What can a condominium do when it is facing a large deficit or an unexpected repair project has depleted the reserve fund? Typically, the condominium would levy a special assessment or increase the monthly fees. In some cases, a loan might be the best option for the condominium and its owners.
Some condominiums have found creative ways to generate extra revenue to offset expenditures and avoid (or reduce) deficits. Some of the ideas work better when the deficit is small and there is at least some advance warning of it. Other ideas work better when a long-term solution is sought. Sometimes there is a desire to keep monthly fees low without causing the problems so frequently seen when fees are kept too low, like poor maintenance, deterioration of the property, and an underfunded reserve fund.
Leasing Common Elements
One of the most common methods of generating extra revenue is to lease a portion of the common elements.
A few years ago, it seemed that telecommunications towers were all the rage. The premise is pretty simple. The condominium leases the rooftop to a telecommunications provider so it can install an antenna on the rooftop to provide better service to its customers. In exchange for the rooftop space, the condominium receives an annual rent from the telecommunications provider. These arrangements normally have a lengthy term, but low revenue, so they are a good option for generating a modest amount over a number of years.
Another option for generating a modest amount is leasing the common elements to allow for the installation of billboards or advertising to be affixed. This option works best in heavily populated areas where companies would pay a modest amount to lease space from the condominium.
Recently, it seems that many smaller condominiums are going away from having an onsite superintendent in favour of contracting cleaning and maintenance companies. The unused superintendent’s space could be leased by the condominium to generate income to offset any extra costs associated with hiring a cleaning and maintenance company.
It is important to note that according to the Condominium Act, 1998, leasing the common elements requires a by-law in most situations. The owners of a majority of the units must approve the by-law before the board can lease the space.
Selling Common Elements or Assets
Where a larger sum of money is desired, the condominium could sell assets that it owns, like extra parking units or lockers. This option will depend upon the local market. In some areas the market price for a parking unit could be $50,000 or more, but in other areas there may be no market for them. This second scenario is more common where the condominium came to possess the extra units because the developer was unable to sell them and transferred them to the condominium.

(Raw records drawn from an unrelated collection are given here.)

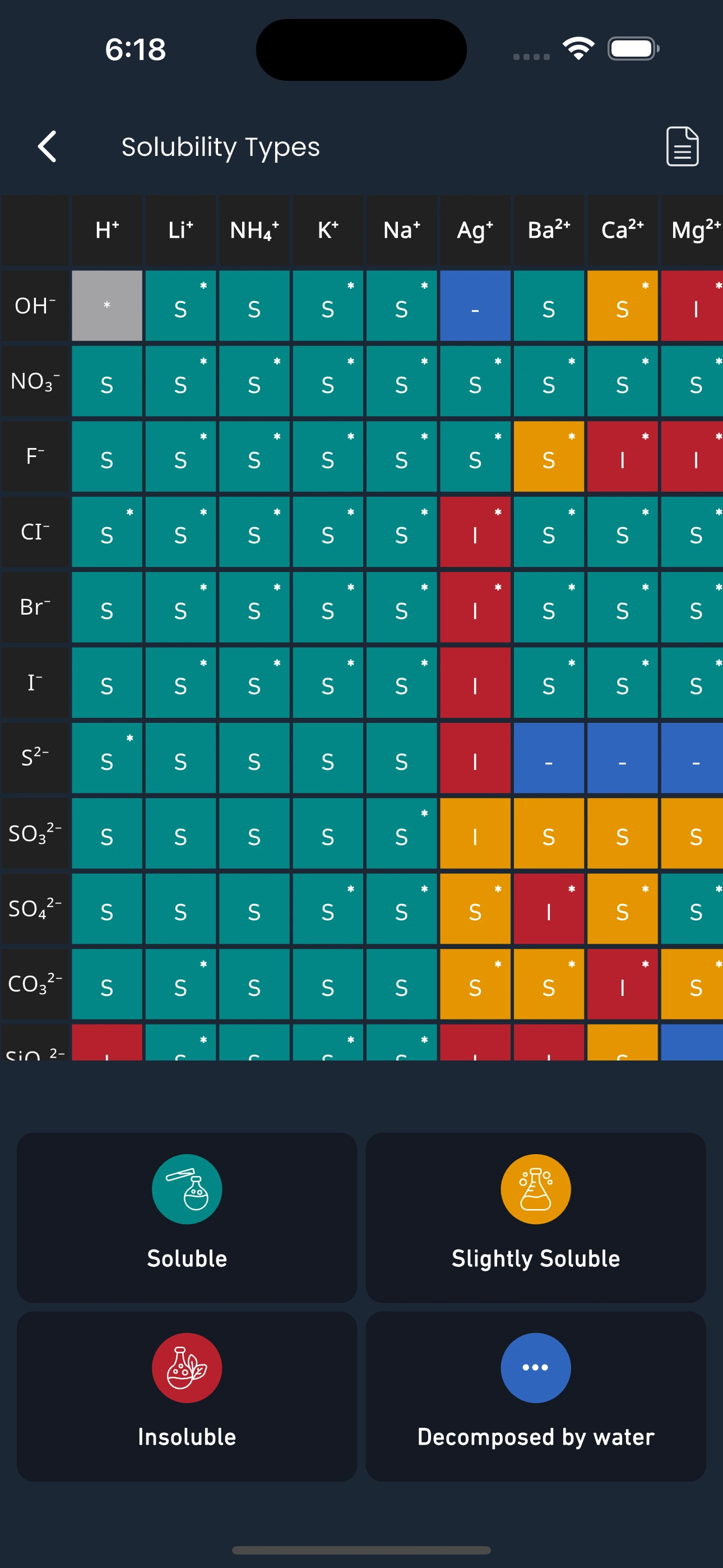Viewport: 723px width, 1568px height.
Task: Tap the Insoluble flask icon
Action: click(x=186, y=1368)
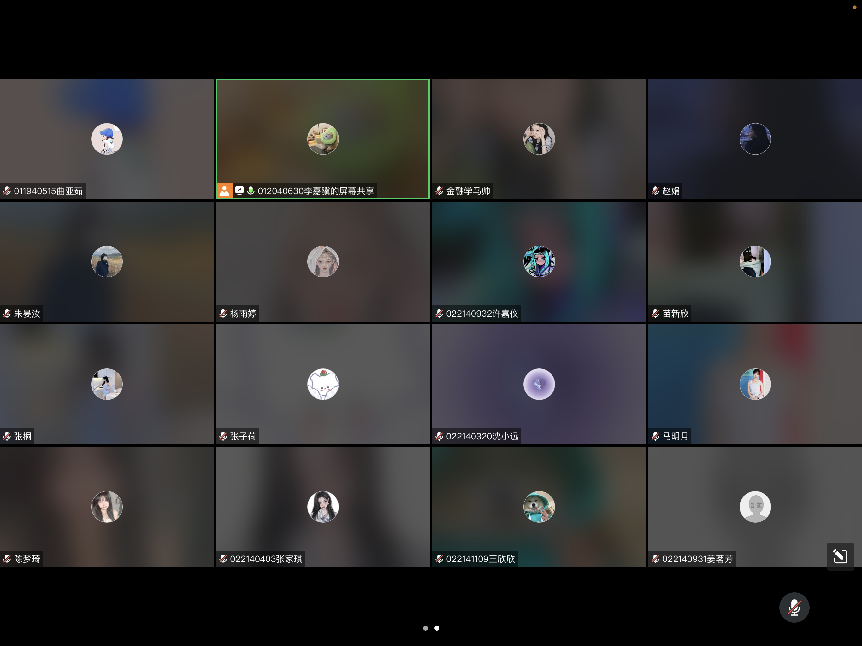
Task: Click muted mic icon next to 022140403
Action: pos(223,559)
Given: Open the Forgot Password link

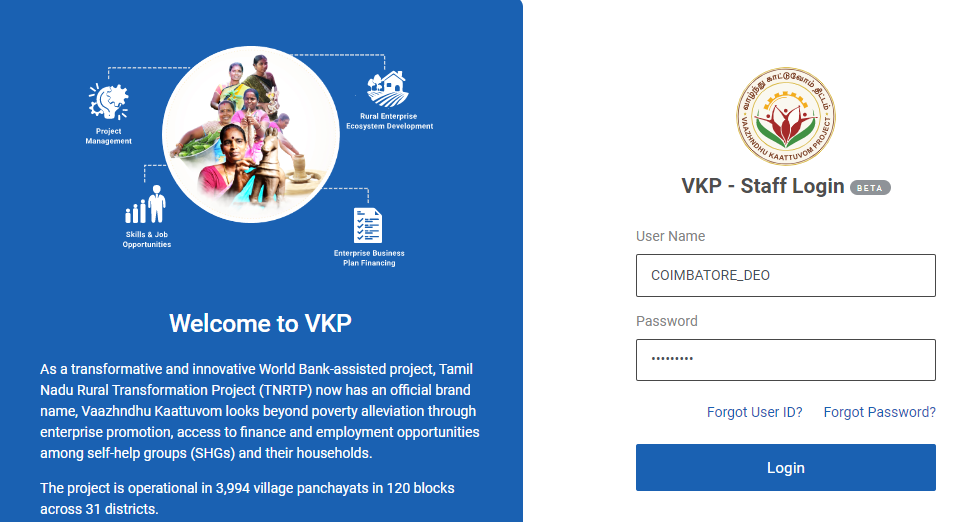Looking at the screenshot, I should click(879, 412).
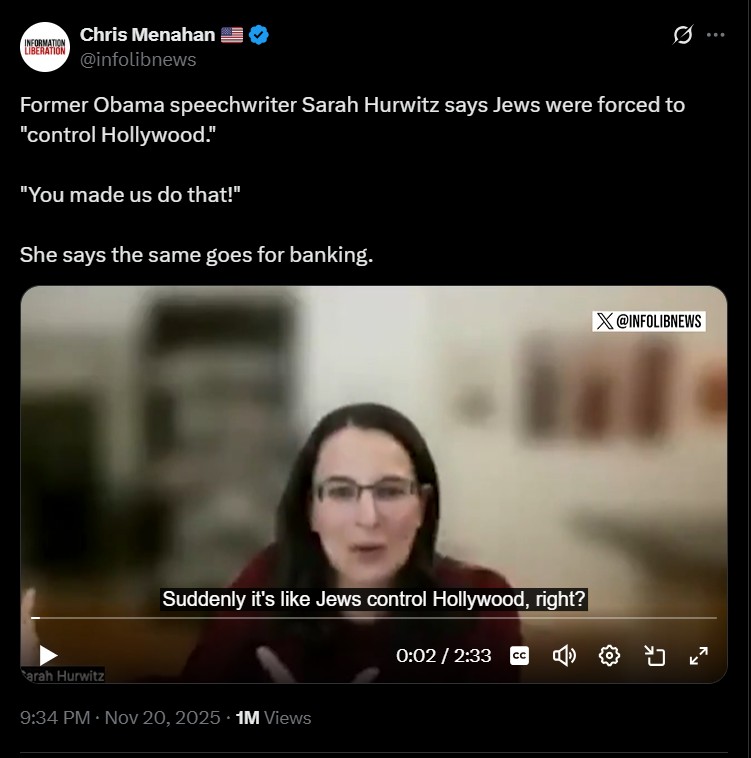Play the video
The height and width of the screenshot is (758, 751).
[48, 656]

Lately, the new method for raising income seems to be converting common elements, like superintendent’s suites, party rooms, and other unused spaces, into units so they can be sold. There are several steps required to implement this option so it isn’t a good solution for a temporary cash flow problem. It can also be quite costly as it will involve a lawyer and surveyor to prepare amendments to the declaration and description to create the new units.
A very rarely used option is to sell a portion of the common elements, or the entire condominium and all of the units. The Act permits the termination of the entire condominium or the sale of a portion of the property with the consent of the owners and mortgagees (and others). I understand that this option is being canvassed by a condominium in Burlington involved in a multi-year battle over costly construction defects. The idea would be that the existing condominium would be terminated, the building demolished, and the lands would be redeveloped. The existing owners would share in the profits realized on the sale of the property once the lawyers, real estate agents, and others are paid. This option requires an interested buyer and takes a great deal of time and effort, but it could be a viable option for a few condominiums in Ontario.
The Best Solution
Most of the above solutions are short-term solutions. They might be enough to get the condominium back in the black, but they don’t address the underlying problems that might have caused the deficit in the first place. The best solution for avoiding deficits and unexpected repair projects is to devote significant time to proper planning, budgeting, and investing. It is impossible to predict every possible situation that might arise, but the impact of most situations can be minimized by making prudent financial decisions before they happen.
The best solution for avoiding large deficits is to devote significant time to proper planning, budgeting, and investing. It is impossible to predict every possible situation that might arise, but the impact of most situations can be minimized by making prudent financial decisions before the unexpected happens.
Lastly, a word of caution. Before implementing any revenue-generating activity, boards and managers should discuss the idea with the condominium’s auditor to see if there may be any possible tax consequences, such as an unexpected tax bill or the loss of the condominium’s not-for-profit status.